What you should do - Set the listing down again, exactly as it stands below.
[[ Supplied records, beginning ]]
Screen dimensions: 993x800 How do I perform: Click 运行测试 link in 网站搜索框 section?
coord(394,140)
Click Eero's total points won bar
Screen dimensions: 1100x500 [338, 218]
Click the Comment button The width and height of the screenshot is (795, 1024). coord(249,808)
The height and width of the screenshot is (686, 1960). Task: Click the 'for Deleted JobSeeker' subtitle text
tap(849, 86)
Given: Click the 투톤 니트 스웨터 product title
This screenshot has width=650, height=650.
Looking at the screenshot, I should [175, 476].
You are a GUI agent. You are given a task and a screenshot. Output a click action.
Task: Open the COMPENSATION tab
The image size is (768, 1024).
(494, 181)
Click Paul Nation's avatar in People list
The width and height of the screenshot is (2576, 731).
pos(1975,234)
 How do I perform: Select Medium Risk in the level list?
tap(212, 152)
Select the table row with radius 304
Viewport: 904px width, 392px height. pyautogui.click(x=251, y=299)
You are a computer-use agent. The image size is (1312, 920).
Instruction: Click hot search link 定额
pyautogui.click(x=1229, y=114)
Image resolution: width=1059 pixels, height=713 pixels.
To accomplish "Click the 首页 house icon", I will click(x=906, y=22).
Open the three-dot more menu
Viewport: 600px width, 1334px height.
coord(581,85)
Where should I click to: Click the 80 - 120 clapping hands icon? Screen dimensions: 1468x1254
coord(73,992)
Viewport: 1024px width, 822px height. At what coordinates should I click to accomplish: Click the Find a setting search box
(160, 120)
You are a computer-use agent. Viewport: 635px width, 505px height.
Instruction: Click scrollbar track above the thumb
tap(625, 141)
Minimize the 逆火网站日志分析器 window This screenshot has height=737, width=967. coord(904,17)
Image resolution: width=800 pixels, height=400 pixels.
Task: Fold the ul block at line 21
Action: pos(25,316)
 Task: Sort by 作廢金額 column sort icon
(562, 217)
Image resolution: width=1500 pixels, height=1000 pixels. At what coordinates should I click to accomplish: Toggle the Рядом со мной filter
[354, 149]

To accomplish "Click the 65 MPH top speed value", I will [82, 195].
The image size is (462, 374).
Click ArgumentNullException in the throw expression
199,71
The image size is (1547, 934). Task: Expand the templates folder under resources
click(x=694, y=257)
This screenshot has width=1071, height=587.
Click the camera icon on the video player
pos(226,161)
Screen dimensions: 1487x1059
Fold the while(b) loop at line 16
[[ Supplied records, end ]]
Task answer -
Screen dimensions: 993x800 How do I perform: Click 运行测试 link in 网站搜索框 section?
coord(394,140)
Click Eero's total points won bar
Screen dimensions: 1100x500 [338, 218]
Click the Comment button The width and height of the screenshot is (795, 1024). coord(249,808)
The height and width of the screenshot is (686, 1960). Task: Click the 'for Deleted JobSeeker' subtitle text
tap(849, 86)
Given: Click the 투톤 니트 스웨터 product title
This screenshot has width=650, height=650.
Looking at the screenshot, I should [175, 476].
You are a GUI agent. You are given a task and a screenshot. Output a click action.
Task: Open the COMPENSATION tab
The image size is (768, 1024).
(494, 181)
Click Paul Nation's avatar in People list
The width and height of the screenshot is (2576, 731).
pos(1975,234)
 How do I perform: Select Medium Risk in the level list?
tap(212, 152)
Select the table row with radius 304
Viewport: 904px width, 392px height. pyautogui.click(x=251, y=299)
You are a computer-use agent. The image size is (1312, 920).
Instruction: Click hot search link 定额
pyautogui.click(x=1229, y=114)
Image resolution: width=1059 pixels, height=713 pixels.
To accomplish "Click the 首页 house icon", I will click(x=906, y=22).
Open the three-dot more menu
Viewport: 600px width, 1334px height.
coord(581,85)
Where should I click to: Click the 80 - 120 clapping hands icon? Screen dimensions: 1468x1254
coord(73,992)
Viewport: 1024px width, 822px height. At what coordinates should I click to accomplish: Click the Find a setting search box
(160, 120)
You are a computer-use agent. Viewport: 635px width, 505px height.
Instruction: Click scrollbar track above the thumb
tap(625, 141)
Minimize the 逆火网站日志分析器 window This screenshot has height=737, width=967. coord(904,17)
Image resolution: width=800 pixels, height=400 pixels.
Task: Fold the ul block at line 21
Action: pos(25,316)
 Task: Sort by 作廢金額 column sort icon
(562, 217)
Image resolution: width=1500 pixels, height=1000 pixels. At what coordinates should I click to accomplish: Toggle the Рядом со мной filter
[354, 149]

To accomplish "Click the 65 MPH top speed value", I will [82, 195].
The image size is (462, 374).
Click ArgumentNullException in the throw expression
199,71
The image size is (1547, 934). Task: Expand the templates folder under resources
click(x=694, y=257)
This screenshot has width=1071, height=587.
Click the camera icon on the video player
pos(226,161)
Screen dimensions: 1487x1059
Fold the while(b) loop at line 16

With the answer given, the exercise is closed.